■ EXERCISE OBJECTIVE
Please write out, unchanged, the rows below from the line containing "Task: Delete Example" up to and including the line containing "pyautogui.click(x=1106, y=59)".

Records from a dataset
══════════
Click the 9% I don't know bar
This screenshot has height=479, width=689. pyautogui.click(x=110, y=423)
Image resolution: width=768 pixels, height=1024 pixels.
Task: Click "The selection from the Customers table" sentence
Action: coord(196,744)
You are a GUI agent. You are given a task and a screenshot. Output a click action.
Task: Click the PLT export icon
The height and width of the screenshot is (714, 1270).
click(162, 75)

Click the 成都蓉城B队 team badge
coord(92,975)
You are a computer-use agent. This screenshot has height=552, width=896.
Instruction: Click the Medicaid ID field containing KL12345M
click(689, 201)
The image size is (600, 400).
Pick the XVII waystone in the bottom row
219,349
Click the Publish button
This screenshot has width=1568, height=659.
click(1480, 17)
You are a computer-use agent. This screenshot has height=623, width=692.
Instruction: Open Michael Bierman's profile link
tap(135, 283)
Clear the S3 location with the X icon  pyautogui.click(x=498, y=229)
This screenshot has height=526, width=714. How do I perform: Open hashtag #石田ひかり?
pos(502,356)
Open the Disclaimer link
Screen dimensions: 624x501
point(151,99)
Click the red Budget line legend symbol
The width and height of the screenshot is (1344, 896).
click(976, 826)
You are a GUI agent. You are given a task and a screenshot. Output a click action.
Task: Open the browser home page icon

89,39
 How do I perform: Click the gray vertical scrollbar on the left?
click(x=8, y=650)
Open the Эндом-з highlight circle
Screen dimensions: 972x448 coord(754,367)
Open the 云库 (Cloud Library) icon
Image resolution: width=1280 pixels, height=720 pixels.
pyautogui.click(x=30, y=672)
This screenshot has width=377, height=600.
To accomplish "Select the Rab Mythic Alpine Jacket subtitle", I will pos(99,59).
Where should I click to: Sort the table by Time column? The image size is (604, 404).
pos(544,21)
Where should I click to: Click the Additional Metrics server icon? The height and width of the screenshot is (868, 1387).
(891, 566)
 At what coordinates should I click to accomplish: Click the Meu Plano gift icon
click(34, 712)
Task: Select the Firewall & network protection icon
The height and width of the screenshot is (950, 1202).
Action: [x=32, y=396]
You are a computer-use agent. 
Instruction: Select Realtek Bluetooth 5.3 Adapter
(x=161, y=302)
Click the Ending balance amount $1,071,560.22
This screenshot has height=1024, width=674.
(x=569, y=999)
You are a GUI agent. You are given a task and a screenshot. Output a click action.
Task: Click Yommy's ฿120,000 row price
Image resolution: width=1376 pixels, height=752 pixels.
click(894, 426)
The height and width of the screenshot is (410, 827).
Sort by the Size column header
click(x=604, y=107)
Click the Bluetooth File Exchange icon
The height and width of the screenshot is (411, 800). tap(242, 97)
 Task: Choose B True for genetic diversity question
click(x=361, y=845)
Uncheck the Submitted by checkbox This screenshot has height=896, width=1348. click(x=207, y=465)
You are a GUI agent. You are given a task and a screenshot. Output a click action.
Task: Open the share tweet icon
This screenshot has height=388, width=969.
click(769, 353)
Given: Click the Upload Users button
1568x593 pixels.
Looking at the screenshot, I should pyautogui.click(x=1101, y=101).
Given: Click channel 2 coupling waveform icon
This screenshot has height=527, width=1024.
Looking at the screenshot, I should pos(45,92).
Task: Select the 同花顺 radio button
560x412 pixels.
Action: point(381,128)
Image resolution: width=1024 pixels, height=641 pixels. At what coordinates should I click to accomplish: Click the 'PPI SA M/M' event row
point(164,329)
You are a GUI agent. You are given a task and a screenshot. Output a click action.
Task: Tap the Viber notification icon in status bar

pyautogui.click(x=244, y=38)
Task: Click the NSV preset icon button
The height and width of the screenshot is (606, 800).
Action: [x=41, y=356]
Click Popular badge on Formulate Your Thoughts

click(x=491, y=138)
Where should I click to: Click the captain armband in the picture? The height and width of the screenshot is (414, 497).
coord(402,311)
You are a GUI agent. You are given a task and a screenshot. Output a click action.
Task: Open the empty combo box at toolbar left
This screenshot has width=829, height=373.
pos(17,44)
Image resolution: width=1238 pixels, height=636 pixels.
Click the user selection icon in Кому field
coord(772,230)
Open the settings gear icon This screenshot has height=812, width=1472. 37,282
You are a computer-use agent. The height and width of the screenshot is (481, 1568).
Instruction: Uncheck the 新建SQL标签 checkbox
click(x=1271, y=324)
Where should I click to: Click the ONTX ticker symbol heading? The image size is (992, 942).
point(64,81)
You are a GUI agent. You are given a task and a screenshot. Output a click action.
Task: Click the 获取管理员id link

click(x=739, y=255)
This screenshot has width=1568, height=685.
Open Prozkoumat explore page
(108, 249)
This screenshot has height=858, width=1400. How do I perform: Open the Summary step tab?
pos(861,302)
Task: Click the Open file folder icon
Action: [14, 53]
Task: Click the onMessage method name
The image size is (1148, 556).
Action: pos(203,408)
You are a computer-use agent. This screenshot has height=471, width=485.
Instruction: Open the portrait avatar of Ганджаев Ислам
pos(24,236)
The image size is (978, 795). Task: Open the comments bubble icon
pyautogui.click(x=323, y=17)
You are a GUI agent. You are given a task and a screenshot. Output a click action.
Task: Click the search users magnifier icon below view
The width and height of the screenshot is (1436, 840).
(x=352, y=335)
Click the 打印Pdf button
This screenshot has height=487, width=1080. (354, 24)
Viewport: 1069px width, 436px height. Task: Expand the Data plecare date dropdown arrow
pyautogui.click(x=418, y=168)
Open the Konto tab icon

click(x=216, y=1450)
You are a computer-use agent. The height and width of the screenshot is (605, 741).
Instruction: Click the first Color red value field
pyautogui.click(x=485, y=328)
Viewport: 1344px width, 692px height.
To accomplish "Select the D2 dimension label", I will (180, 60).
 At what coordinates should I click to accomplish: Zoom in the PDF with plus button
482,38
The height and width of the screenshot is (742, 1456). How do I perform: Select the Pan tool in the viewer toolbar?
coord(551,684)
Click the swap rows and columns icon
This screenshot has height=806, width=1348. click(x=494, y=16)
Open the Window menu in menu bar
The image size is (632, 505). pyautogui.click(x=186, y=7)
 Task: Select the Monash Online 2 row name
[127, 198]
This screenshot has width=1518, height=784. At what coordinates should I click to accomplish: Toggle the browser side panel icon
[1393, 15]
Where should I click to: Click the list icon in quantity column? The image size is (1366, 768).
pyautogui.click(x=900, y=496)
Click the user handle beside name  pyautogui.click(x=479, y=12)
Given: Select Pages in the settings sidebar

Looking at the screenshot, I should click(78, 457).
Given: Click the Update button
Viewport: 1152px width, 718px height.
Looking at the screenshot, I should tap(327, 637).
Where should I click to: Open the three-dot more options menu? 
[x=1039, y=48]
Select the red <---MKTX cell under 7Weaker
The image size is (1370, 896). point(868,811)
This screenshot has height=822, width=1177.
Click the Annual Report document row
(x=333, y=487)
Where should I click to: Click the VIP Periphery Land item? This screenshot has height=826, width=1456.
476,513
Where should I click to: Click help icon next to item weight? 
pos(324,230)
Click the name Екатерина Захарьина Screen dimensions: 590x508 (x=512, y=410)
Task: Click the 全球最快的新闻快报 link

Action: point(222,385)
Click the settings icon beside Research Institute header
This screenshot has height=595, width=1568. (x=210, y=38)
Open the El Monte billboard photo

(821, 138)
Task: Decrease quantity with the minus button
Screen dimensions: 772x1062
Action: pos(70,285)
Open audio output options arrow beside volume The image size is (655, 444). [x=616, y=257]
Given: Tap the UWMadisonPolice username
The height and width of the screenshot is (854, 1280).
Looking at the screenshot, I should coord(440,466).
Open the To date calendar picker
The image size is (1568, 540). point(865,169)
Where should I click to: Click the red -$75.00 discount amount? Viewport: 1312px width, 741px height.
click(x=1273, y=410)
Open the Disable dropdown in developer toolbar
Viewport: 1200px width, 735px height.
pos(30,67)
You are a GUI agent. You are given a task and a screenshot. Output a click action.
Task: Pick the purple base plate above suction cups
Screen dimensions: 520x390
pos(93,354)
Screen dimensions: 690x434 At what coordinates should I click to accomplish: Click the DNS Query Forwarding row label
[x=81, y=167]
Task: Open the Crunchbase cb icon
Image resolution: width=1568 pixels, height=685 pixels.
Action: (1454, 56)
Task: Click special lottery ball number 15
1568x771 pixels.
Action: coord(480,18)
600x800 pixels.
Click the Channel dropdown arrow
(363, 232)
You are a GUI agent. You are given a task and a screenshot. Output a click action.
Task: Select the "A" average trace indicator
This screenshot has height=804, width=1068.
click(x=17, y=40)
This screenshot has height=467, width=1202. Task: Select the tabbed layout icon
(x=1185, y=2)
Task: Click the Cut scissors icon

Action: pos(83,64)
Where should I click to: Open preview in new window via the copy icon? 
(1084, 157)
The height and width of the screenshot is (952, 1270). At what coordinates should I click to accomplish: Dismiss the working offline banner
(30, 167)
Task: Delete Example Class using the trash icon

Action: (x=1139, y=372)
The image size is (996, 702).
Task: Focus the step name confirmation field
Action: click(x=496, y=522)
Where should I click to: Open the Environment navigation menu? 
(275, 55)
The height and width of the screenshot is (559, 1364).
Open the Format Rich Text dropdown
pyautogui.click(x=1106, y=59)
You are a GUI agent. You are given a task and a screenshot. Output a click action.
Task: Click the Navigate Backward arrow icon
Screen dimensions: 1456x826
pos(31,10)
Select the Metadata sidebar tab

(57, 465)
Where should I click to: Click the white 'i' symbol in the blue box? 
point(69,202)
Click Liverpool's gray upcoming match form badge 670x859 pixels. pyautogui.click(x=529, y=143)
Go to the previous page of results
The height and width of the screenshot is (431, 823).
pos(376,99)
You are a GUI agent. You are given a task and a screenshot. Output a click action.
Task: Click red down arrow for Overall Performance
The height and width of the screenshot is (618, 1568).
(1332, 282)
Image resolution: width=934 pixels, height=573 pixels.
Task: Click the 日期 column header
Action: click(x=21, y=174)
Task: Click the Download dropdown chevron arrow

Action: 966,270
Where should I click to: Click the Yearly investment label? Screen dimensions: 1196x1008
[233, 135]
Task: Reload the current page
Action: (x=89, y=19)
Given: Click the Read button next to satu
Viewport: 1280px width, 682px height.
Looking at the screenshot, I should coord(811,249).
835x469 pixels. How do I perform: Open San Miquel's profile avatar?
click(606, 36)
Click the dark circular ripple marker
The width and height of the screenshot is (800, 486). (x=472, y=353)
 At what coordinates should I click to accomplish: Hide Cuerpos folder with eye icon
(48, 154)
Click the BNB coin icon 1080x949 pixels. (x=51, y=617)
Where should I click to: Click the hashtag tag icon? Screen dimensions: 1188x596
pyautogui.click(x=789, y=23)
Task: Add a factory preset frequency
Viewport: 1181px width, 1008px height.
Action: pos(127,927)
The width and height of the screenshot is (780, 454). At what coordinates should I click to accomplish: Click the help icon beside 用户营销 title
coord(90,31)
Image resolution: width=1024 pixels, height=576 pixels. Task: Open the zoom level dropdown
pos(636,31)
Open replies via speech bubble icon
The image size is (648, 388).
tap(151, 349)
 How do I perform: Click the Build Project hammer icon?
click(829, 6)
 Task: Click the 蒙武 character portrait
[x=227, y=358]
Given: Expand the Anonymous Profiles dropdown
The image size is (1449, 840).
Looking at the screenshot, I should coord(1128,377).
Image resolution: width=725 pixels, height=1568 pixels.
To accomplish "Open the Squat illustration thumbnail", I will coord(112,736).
══════════
■ CORRECT ANSWER
Task: Delete Example Class using the trash icon

Action: (x=1139, y=372)
The image size is (996, 702).
Task: Focus the step name confirmation field
Action: click(x=496, y=522)
Where should I click to: Open the Environment navigation menu? 
(275, 55)
The height and width of the screenshot is (559, 1364).
Open the Format Rich Text dropdown
pyautogui.click(x=1106, y=59)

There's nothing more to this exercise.